曾祖母がそばにいましたので、お腹を壊したり、熱が出たりすると、煎じ薬や、真っ黒な練り薬を飲まされた記憶もあります。

また、慣用句の「お灸をすえる」という言葉の通り、疳の虫を治めるために大きなモグサでのお灸も経験しています。
成人してから、痔ロウを患い、再発を繰り返すなかで、いよいよ手術をしなければならないという事態になったとき、実家の母親がかかっていた漢方医に、診察を受け私の身体に合わせた体質改善のための漢方薬を調合してもらいました。

自宅で煎じて飲むものと、生薬を混合した粉末の薬を毎日飲み、3ヶ月に一度くらいの診察で一年ほどで治療は終了、おかげさまでそれ以来30年近く再発していません。

この先生は、脈診、触診、舌診と、問診から診断し、漢方薬を処方されたように記憶しています。ご高齢だったこともあり、その後廃業されたようにきいています。
その後、職場の野球部で試合中にぎっくり腰になり、整形外科に担ぎこまれましたが、レントゲンを撮って、湿布をしてもらっただけで治療が終わって、帰宅することに。この帰宅も自分の足で歩けるわけでもなく、肩を借りて、タクシーで搬送されたわけですが、身体を動かすときの痛みはひどく、そのまま家内に付き添われて鍼灸院を訪ねました。

その時、どのような治療を受けたのかは記憶が定かではないのですが、最初は腰を折り這うような状態だったのが、一回の治療で痛みは和らぎ、腰が伸び、しかもゆっくりではありましたが自分ひとりで歩くことが出来たことの驚きは今でもしっかりと思い出せます。

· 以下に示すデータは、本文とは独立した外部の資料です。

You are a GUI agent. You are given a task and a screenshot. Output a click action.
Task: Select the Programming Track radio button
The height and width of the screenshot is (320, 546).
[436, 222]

これが私と鍼灸の出会いで、娘はもう20年くらい治療を受け続けており、体調管理をしてもらっています。
現在、子供達や孫達の健康状態をみるにつけ、免疫力や、自然治癒力を高めることが健康を保つための必要条件であり、食事や生薬なども利用して体質改善を計ったり維持することが良いのではと、素人判断をしているわけです。
伝統医学と呼ばれるものや、民間療法といわれるものの中には、長い歴史の中で効果が認められるものが残っているのではと感じており、近代医学も進歩はしているものの、科学的根拠(エビデンス)が要求される中で、因果関係が証明されないと認められないというのは寂しく感じます。
友人や、知り合いには沢山近代医学を専攻したお医者さんがありいろいろ助けて貰っております。しかし、そういう人達の中には「近代医学ではなかなか治療効果があがらない症状が、伝統医学と呼ばれる治療法の中で個人に合わせた施術で改善に向うこともある」ということをなかなか認めようとしない人もあり、困ったものだと思うこともありますね。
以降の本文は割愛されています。